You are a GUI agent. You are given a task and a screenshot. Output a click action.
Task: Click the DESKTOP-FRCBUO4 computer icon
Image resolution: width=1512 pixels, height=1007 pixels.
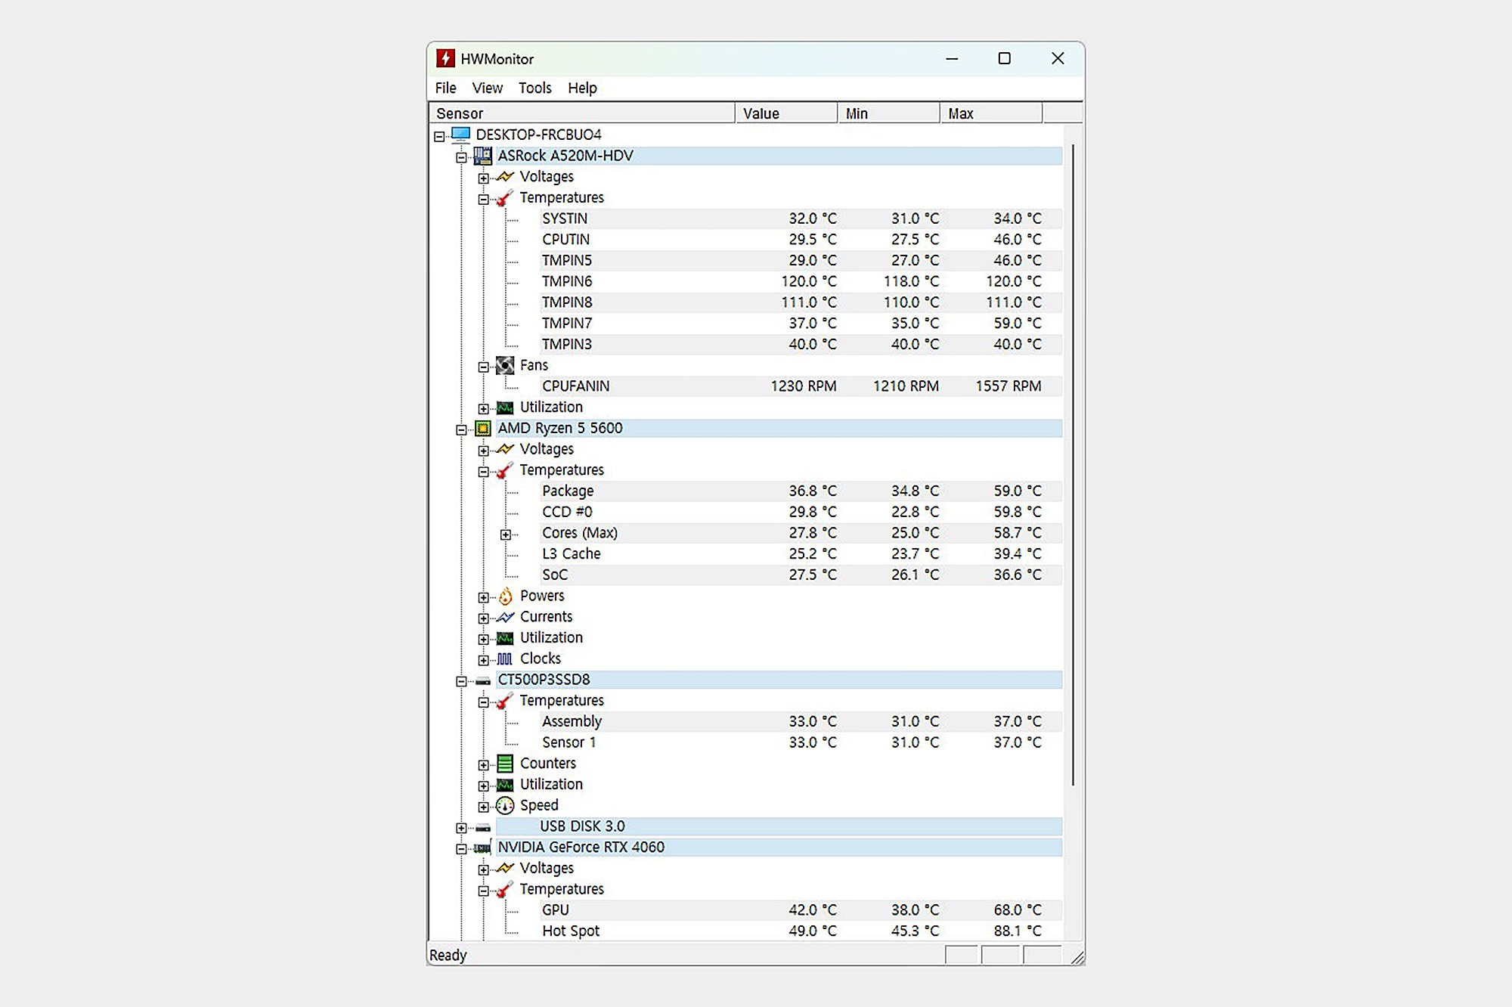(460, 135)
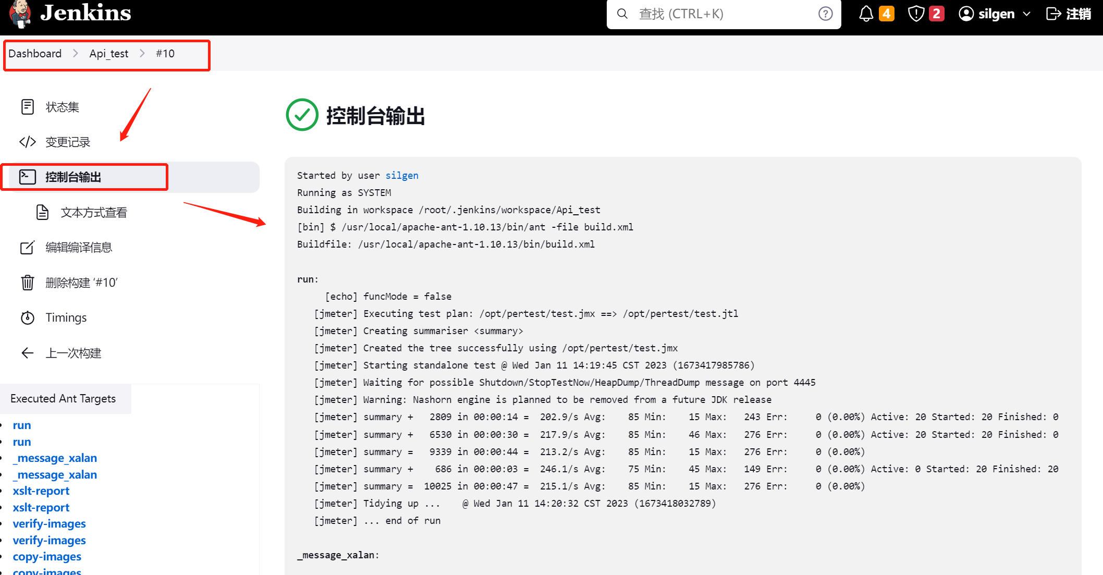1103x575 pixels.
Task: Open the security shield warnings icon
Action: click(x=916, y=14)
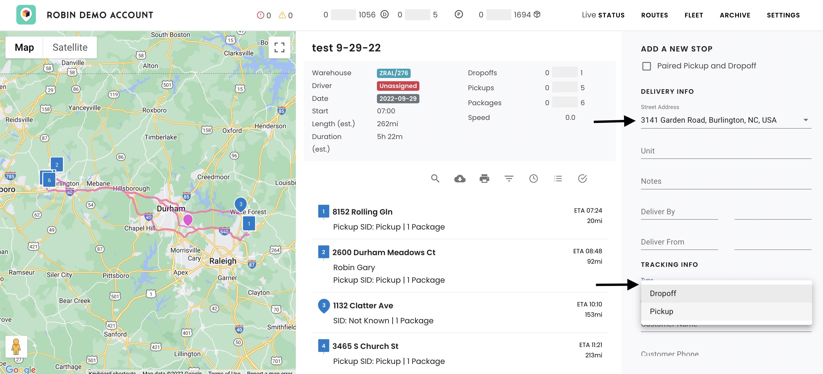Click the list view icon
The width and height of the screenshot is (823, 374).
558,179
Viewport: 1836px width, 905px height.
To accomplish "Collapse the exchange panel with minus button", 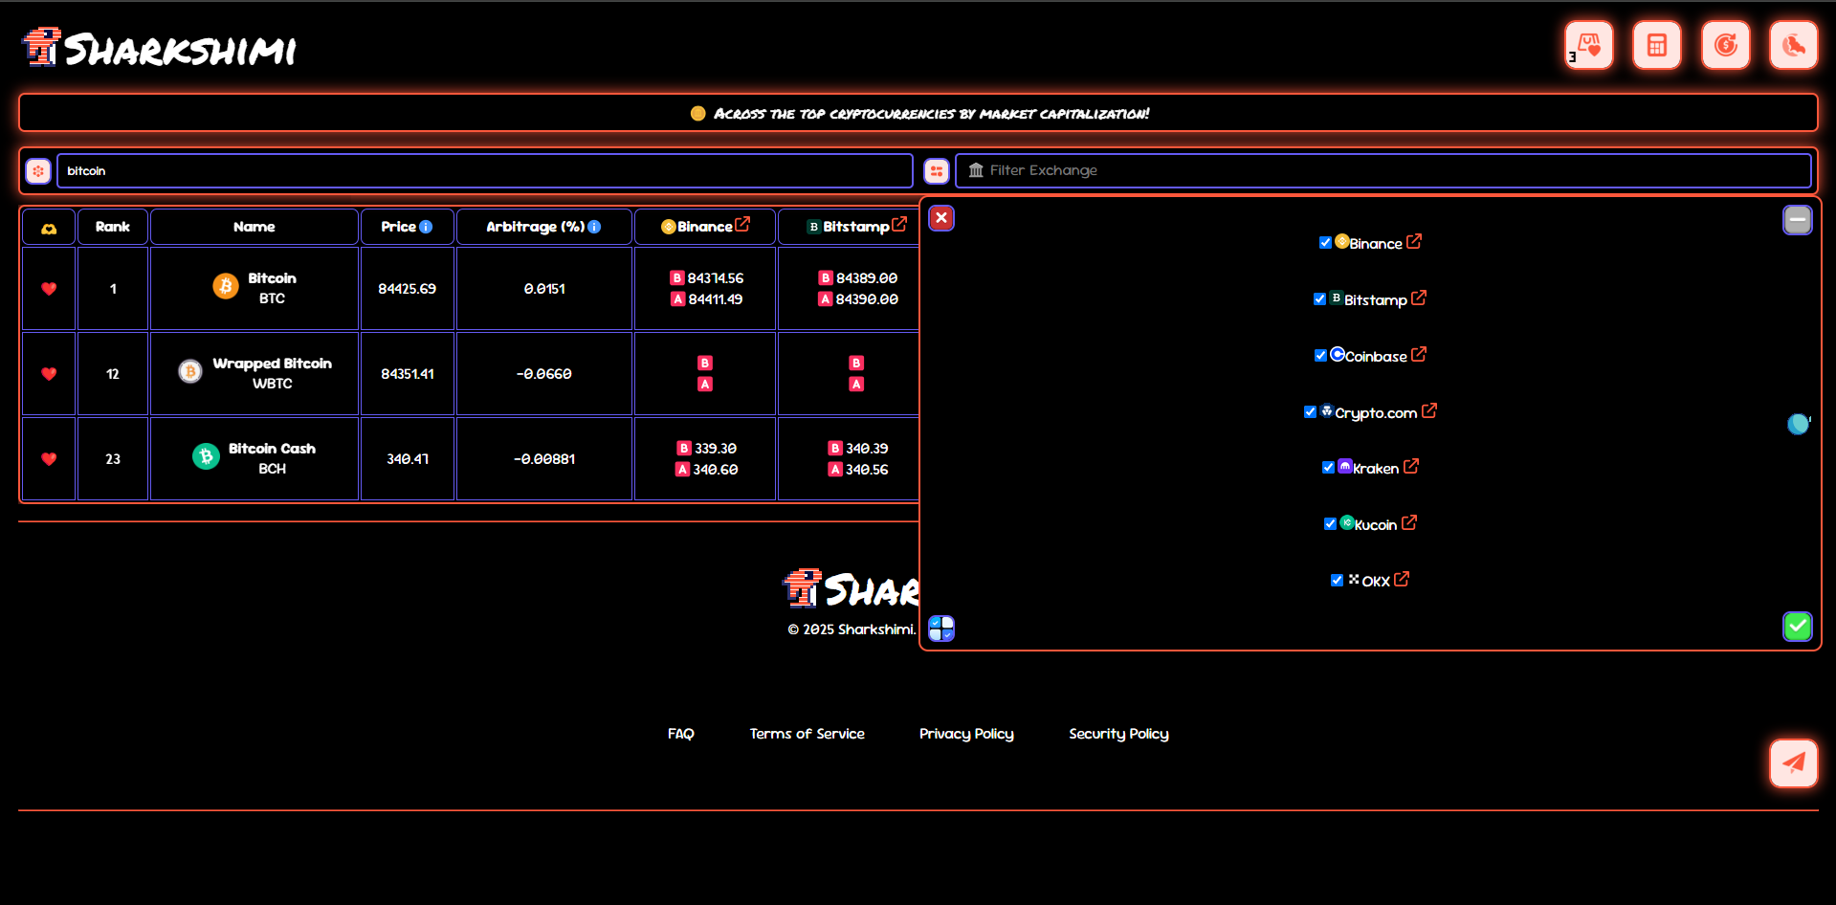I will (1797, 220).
────
→ **What needs to be done**
Repeat the material word for word from its opening line up to and including the line containing "Task: Click the DESKTOP-FRCBUO4 computer icon".

→ **Written response**
You are a GUI agent. You are given a task and a screenshot. Output a click action.
Task: Click the DESKTOP-FRCBUO4 computer icon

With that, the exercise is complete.